Thanks to advances in both LED and Bluetooth technology, we've recently been seeing a slew of wearable bicycle-safety lighting products. The Wayv system, from a British startup of the same name, brings some interesting new features to the mix.
Incorporating a total of over 200 LEDs, Wayv consists of three waterproof components … there's an adjustable harness that fits over a backpack or jacket, a helmet unit that attaches to the rear air vents of most third-party helmets, and a handlebar-mounted wireless remote. The harness and helmet unit both have a large red X in the middle, which serves as a tail light, plus there are amber turn indicators to either side. The harness has a set of indicators on the front, as well.
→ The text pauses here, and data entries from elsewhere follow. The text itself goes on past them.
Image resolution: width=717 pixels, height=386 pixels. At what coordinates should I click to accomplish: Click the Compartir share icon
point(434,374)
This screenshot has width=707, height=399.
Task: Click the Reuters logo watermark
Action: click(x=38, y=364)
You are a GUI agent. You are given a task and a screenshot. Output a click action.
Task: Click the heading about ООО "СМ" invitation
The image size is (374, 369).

The remote is used to activate the turn signals. Unlike the case with some other systems, however, it doesn't utilize push-buttons. Instead, users flick a thumb lever either up or down to indicate left or right turns, then return it to its neutral middle position to turn the indicators off. In case riders lose track, an illuminated display shows which indicator (if either) is currently blinking.
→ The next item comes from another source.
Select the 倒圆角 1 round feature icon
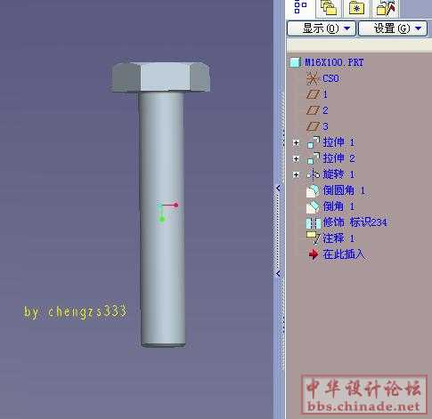The width and height of the screenshot is (432, 419). point(313,190)
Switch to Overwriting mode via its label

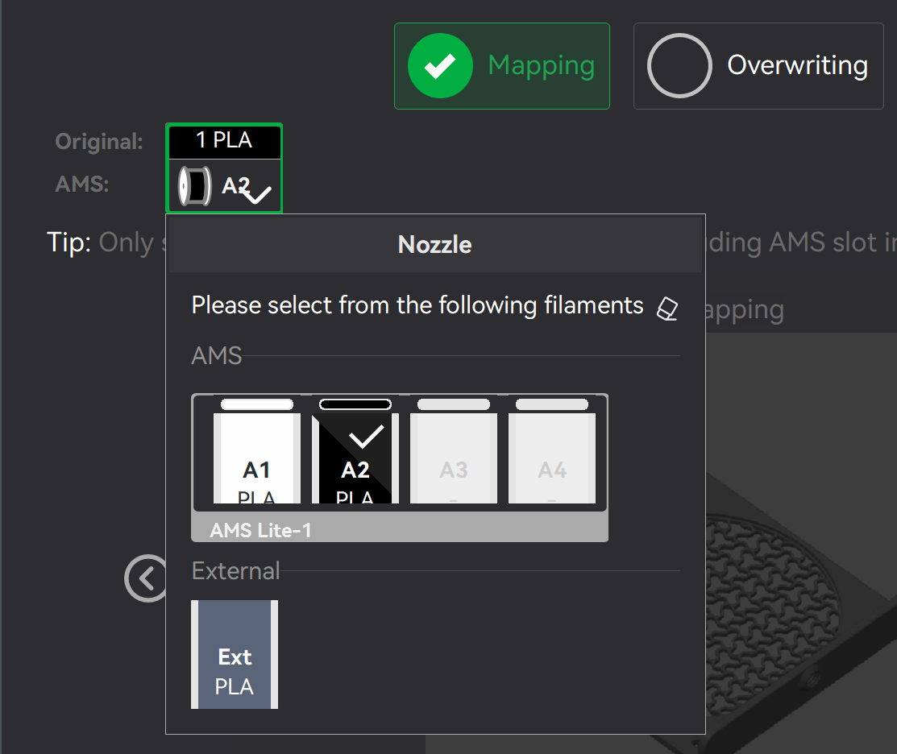click(797, 65)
According to the system's designers, the remote's thumb-lever design allows users to operate the unit without removing their hand from the handlebar grip. It's also a bit like automotive indicator controls, which people are used to from driving their cars.
It should be noted that there isn't a brake light feature, though, which some other systems do have.
But yes, there is an app. It allows users to initially sync the system, plus it lets them turn the harness or helmet unit on or off, adjust their brightness, switch them between steady and flashing modes, and check their battery levels.
On the subject of batteries, one USB charge reportedly ought to be good for five days of use for the harness (at 30 minutes per day), one week of use for the helmet unit, and two weeks for the remote.
Should you be interested in getting a Wayv setup of your own, it will be the subject of a Kickstarter campaign launching next Monday (Mar. 11). That project will be accessible via the link below. A pledge of £75 (about US$98) will get you a complete system, when and if it reaches production. The planned retail price is £140 ($182).